Os efeitos adversos comuns incluem hiperplasia gengival, constipação, edema periférico, hipotensão, fadiga e dispepsia, decorrentes do bloqueio cálcico. Reações graves englobam bloqueio AV de primeiro grau, bradicardia sinusal e hipotensão severa, especialmente em taquicardias de complexo largo. Contraindicações absolutas compreendem hipotensão grave (PAS <90 mmHg), insuficiência ventricular esquerda com fração de ejeção reduzida, síndrome do nó sinusal doente (sem marcapasso), bloqueio AV de segundo ou terceiro grau, fibrilação atrial com via acessória (síndrome de Wolff-Parkinson-White), e choque cardiogênico. Interações significativas ocorrem com betabloqueadores (potencializando bradicardia), digoxina (aumentando níveis plasmáticos em 50-75%), inibidores CYP3A4 (elevando concentrações de verapamil) e indutores como rifampicina (reduzindo eficácia). Como substrato do transportador P-glicoproteína (ABCB1), pode alterar a farmacocinética de outros fármacos.

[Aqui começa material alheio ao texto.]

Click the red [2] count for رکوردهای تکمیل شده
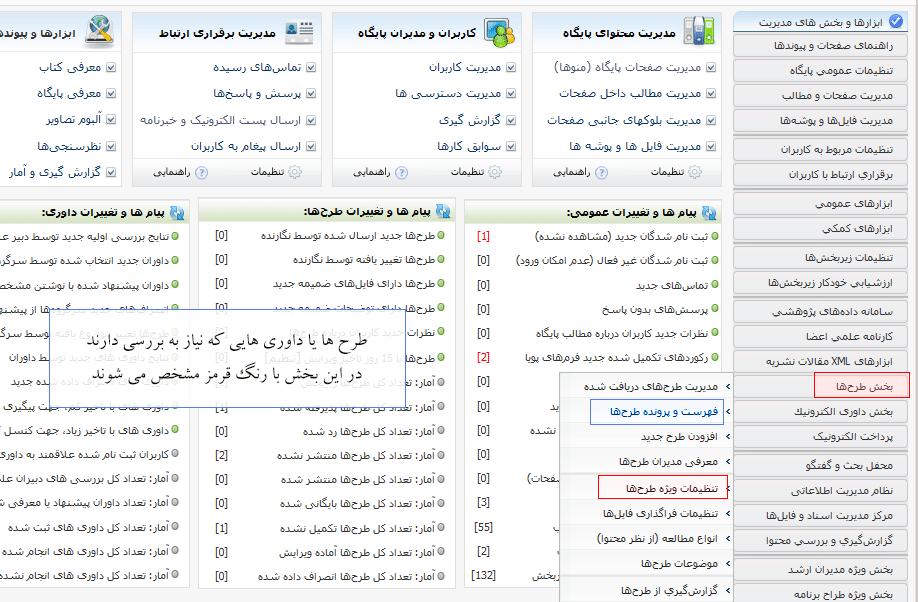 tap(483, 357)
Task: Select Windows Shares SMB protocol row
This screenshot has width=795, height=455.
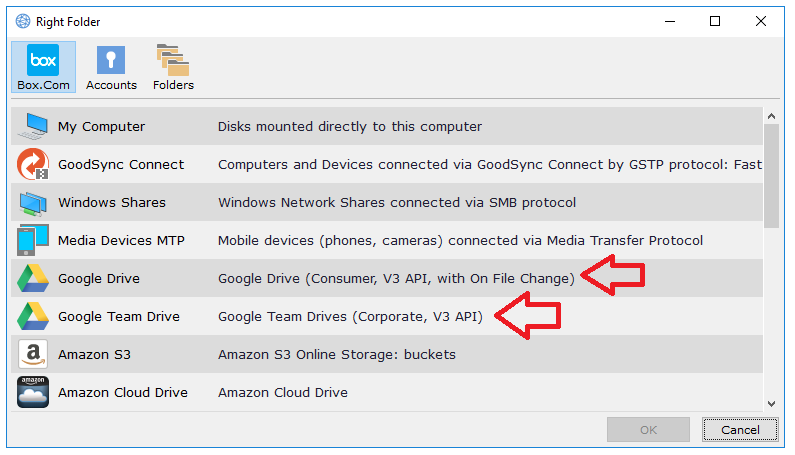Action: click(397, 203)
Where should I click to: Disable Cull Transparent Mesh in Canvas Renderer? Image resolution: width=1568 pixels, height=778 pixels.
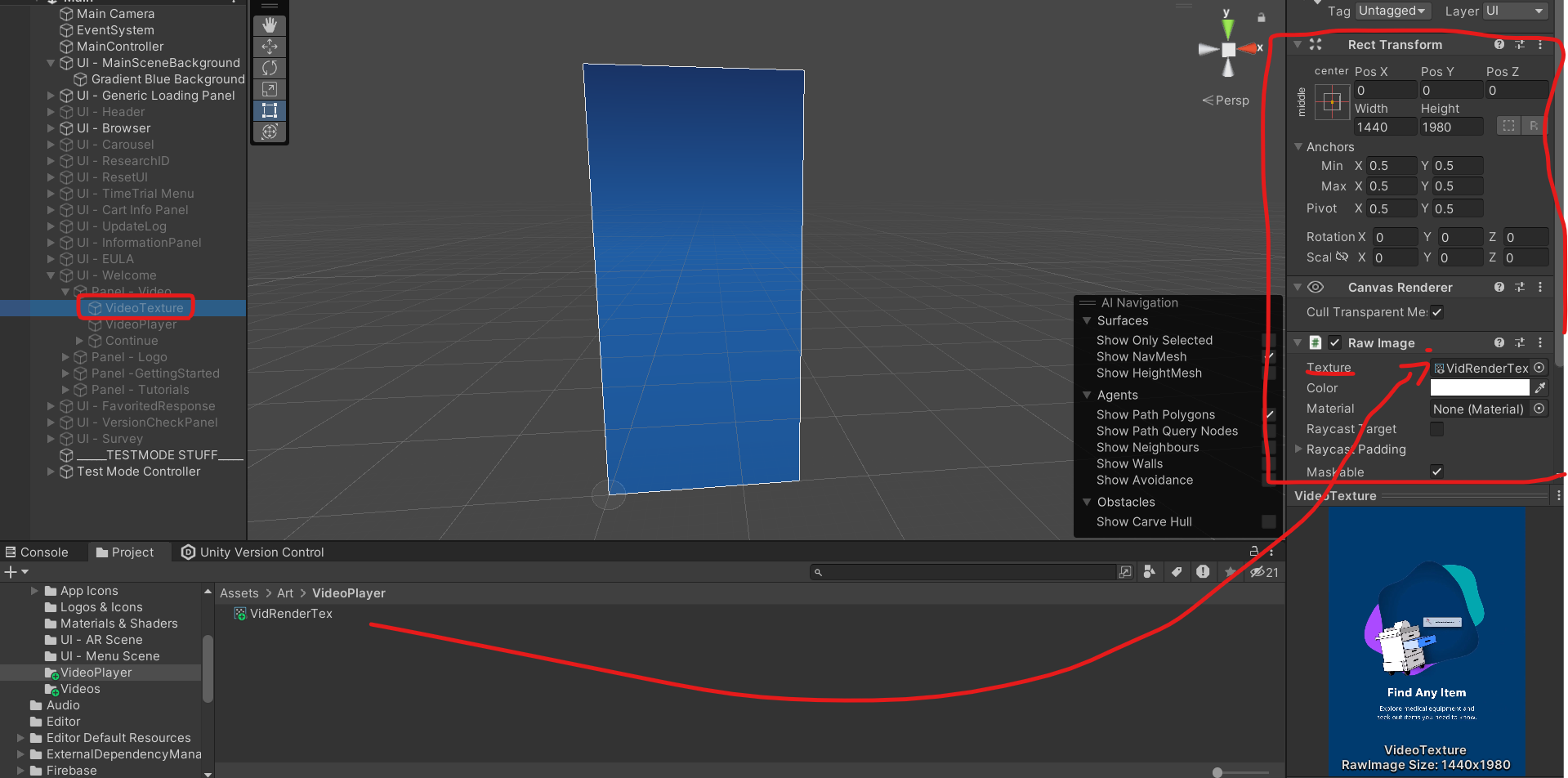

Em casos de toxicidade, manifestada por hipotensão refratária, bradiarritmias e hiperglicemia (devido à inibição da secreção de insulina), o tratamento envolve suporte hemodinâmico, gluconato de cálcio IV (antagonista direto), glucagon e possivelmente emulsão lipídica intravenosa. Monitoramento inclui ECG contínuo, pressão arterial, frequência cardíaca e função hepática/renal, especialmente em idosos ou com comorbidades.

O Verapamil representa um pilar na terapia cardiovascular, equilibrando eficácia com perfil de segurança gerenciável, quando usado judiciosamente. Seus avanços farmacológicos continuam inspirando pesquisas em novas aplicações, como injeções locais para condições neurológicas, reforçando sua relevância na medicina contemporânea.